Retype, word for word, only the lines from the one containing "This screenshot has height=492, width=936." through the last line of the listing below. Pictures do not belong in the result.

__DATA TO USE__.
--------------------
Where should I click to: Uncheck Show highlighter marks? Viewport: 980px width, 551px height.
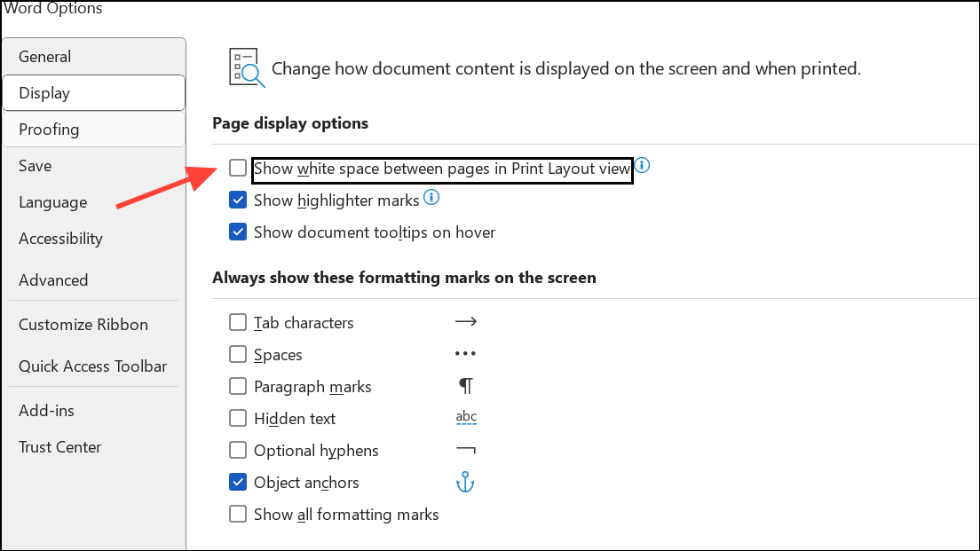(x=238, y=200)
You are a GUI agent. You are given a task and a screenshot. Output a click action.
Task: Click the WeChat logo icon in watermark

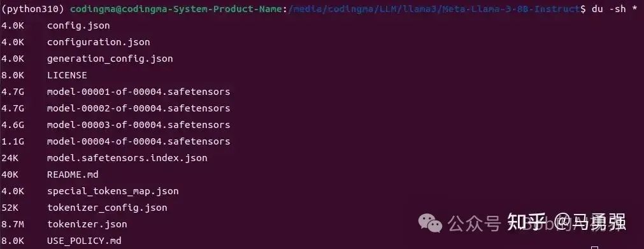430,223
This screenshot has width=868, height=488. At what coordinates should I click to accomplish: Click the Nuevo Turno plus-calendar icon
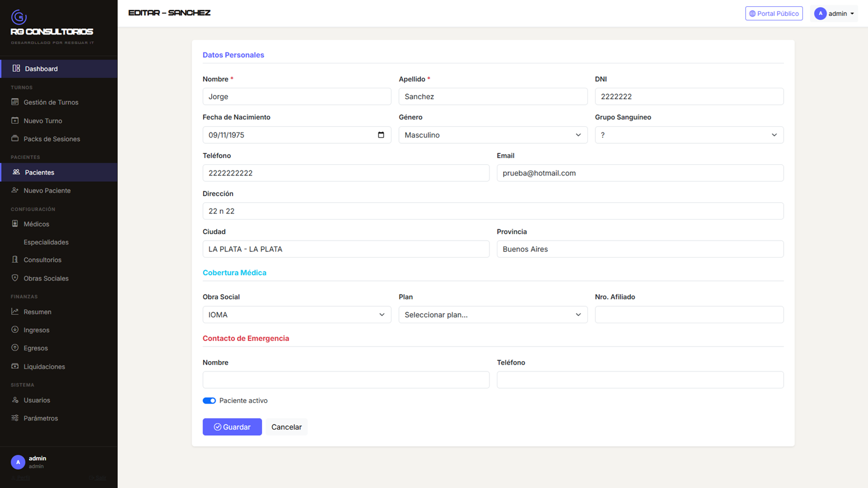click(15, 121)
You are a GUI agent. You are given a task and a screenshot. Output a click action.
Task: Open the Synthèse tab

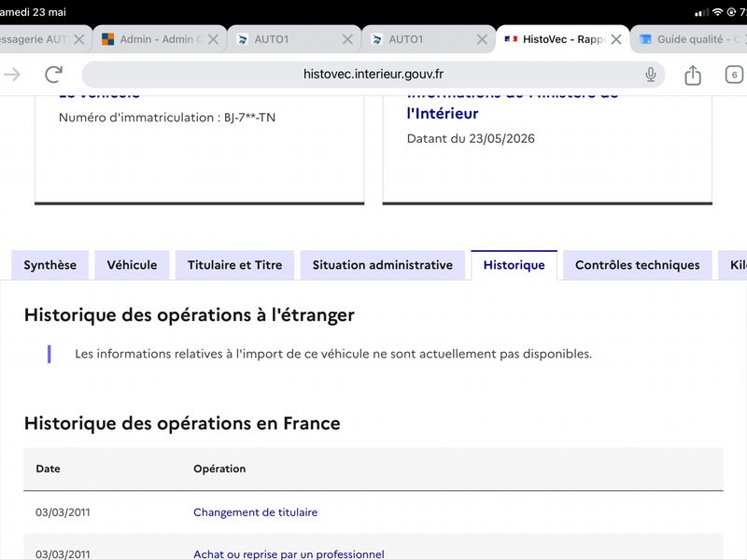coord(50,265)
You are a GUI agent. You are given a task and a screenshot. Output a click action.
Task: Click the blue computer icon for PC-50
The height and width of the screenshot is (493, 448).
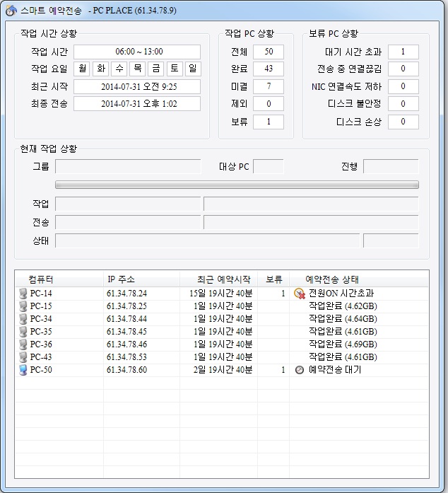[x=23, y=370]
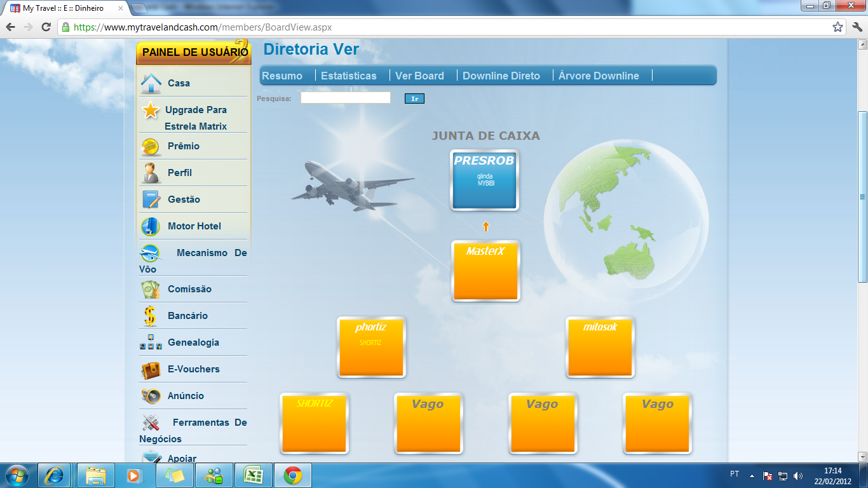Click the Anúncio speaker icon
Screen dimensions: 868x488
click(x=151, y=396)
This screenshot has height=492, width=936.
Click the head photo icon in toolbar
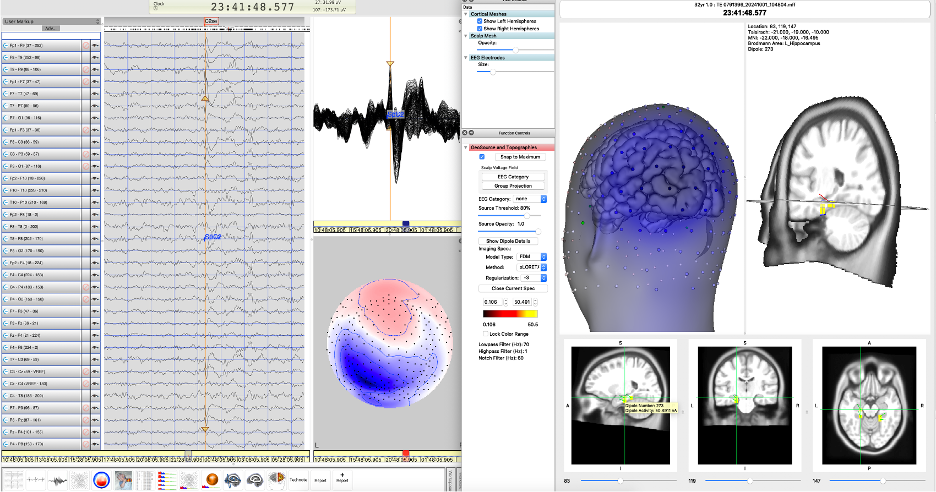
--------------------
__OUTPUT FOR THIS EXERCISE__.
This screenshot has height=492, width=936.
Click the head photo icon in toolbar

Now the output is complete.